Write out all of the rows below, character for character, without changing anything.

--- BEGIN Input ---

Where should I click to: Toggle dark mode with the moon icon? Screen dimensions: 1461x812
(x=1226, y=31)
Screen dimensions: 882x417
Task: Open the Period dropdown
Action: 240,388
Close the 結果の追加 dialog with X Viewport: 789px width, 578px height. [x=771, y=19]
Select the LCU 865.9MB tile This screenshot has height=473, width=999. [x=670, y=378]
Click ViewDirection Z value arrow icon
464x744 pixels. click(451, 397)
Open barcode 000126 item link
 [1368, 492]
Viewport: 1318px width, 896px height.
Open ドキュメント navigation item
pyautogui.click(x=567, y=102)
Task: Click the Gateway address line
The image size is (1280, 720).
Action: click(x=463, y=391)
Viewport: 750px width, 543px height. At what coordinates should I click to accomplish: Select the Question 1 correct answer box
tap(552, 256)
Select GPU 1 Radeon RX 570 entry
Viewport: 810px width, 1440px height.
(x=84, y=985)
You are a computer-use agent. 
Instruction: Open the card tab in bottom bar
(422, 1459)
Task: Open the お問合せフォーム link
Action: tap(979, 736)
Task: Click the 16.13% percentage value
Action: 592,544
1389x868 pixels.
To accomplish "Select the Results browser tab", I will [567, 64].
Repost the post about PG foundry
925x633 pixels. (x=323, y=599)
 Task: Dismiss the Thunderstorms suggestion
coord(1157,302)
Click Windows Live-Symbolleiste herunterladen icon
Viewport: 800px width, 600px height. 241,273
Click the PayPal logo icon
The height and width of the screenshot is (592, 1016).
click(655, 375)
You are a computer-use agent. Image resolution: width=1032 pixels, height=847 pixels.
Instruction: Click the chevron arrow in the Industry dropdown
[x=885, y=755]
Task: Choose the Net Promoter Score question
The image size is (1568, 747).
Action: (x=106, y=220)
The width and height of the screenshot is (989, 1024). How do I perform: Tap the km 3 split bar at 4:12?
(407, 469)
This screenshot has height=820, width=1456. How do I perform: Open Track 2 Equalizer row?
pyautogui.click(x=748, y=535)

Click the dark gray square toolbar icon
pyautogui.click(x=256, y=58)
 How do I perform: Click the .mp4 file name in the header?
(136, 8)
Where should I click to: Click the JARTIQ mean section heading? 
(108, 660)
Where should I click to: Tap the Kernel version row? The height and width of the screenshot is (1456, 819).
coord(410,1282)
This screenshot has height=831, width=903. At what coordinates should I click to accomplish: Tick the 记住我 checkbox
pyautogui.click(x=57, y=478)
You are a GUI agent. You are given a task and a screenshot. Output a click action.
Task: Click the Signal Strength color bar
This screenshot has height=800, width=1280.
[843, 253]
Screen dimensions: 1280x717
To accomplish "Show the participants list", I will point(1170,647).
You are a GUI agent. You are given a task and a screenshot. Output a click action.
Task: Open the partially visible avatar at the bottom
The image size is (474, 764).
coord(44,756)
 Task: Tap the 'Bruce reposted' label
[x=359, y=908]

--- END Input ---

_Full solution_.
Where should I click to: Toggle dark mode with the moon icon? Screen dimensions: 1461x812
(x=1226, y=31)
Screen dimensions: 882x417
Task: Open the Period dropdown
Action: 240,388
Close the 結果の追加 dialog with X Viewport: 789px width, 578px height. [x=771, y=19]
Select the LCU 865.9MB tile This screenshot has height=473, width=999. [x=670, y=378]
Click ViewDirection Z value arrow icon
464x744 pixels. click(451, 397)
Open barcode 000126 item link
 [1368, 492]
Viewport: 1318px width, 896px height.
Open ドキュメント navigation item
pyautogui.click(x=567, y=102)
Task: Click the Gateway address line
The image size is (1280, 720).
Action: click(x=463, y=391)
Viewport: 750px width, 543px height. At what coordinates should I click to accomplish: Select the Question 1 correct answer box
tap(552, 256)
Select GPU 1 Radeon RX 570 entry
Viewport: 810px width, 1440px height.
(x=84, y=985)
You are a computer-use agent. 
Instruction: Open the card tab in bottom bar
(422, 1459)
Task: Open the お問合せフォーム link
Action: tap(979, 736)
Task: Click the 16.13% percentage value
Action: 592,544
1389x868 pixels.
To accomplish "Select the Results browser tab", I will [567, 64].
Repost the post about PG foundry
925x633 pixels. (x=323, y=599)
 Task: Dismiss the Thunderstorms suggestion
coord(1157,302)
Click Windows Live-Symbolleiste herunterladen icon
Viewport: 800px width, 600px height. 241,273
Click the PayPal logo icon
The height and width of the screenshot is (592, 1016).
click(655, 375)
You are a computer-use agent. Image resolution: width=1032 pixels, height=847 pixels.
Instruction: Click the chevron arrow in the Industry dropdown
[x=885, y=755]
Task: Choose the Net Promoter Score question
The image size is (1568, 747).
Action: (x=106, y=220)
The width and height of the screenshot is (989, 1024). How do I perform: Tap the km 3 split bar at 4:12?
(407, 469)
This screenshot has height=820, width=1456. How do I perform: Open Track 2 Equalizer row?
pyautogui.click(x=748, y=535)

Click the dark gray square toolbar icon
pyautogui.click(x=256, y=58)
 How do I perform: Click the .mp4 file name in the header?
(136, 8)
Where should I click to: Click the JARTIQ mean section heading? 
(108, 660)
Where should I click to: Tap the Kernel version row? The height and width of the screenshot is (1456, 819).
coord(410,1282)
This screenshot has height=831, width=903. At what coordinates should I click to accomplish: Tick the 记住我 checkbox
pyautogui.click(x=57, y=478)
You are a GUI agent. You are given a task and a screenshot. Output a click action.
Task: Click the Signal Strength color bar
This screenshot has height=800, width=1280.
[843, 253]
Screen dimensions: 1280x717
To accomplish "Show the participants list", I will point(1170,647).
You are a GUI agent. You are given a task and a screenshot. Output a click action.
Task: Open the partially visible avatar at the bottom
The image size is (474, 764).
coord(44,756)
 Task: Tap the 'Bruce reposted' label
[x=359, y=908]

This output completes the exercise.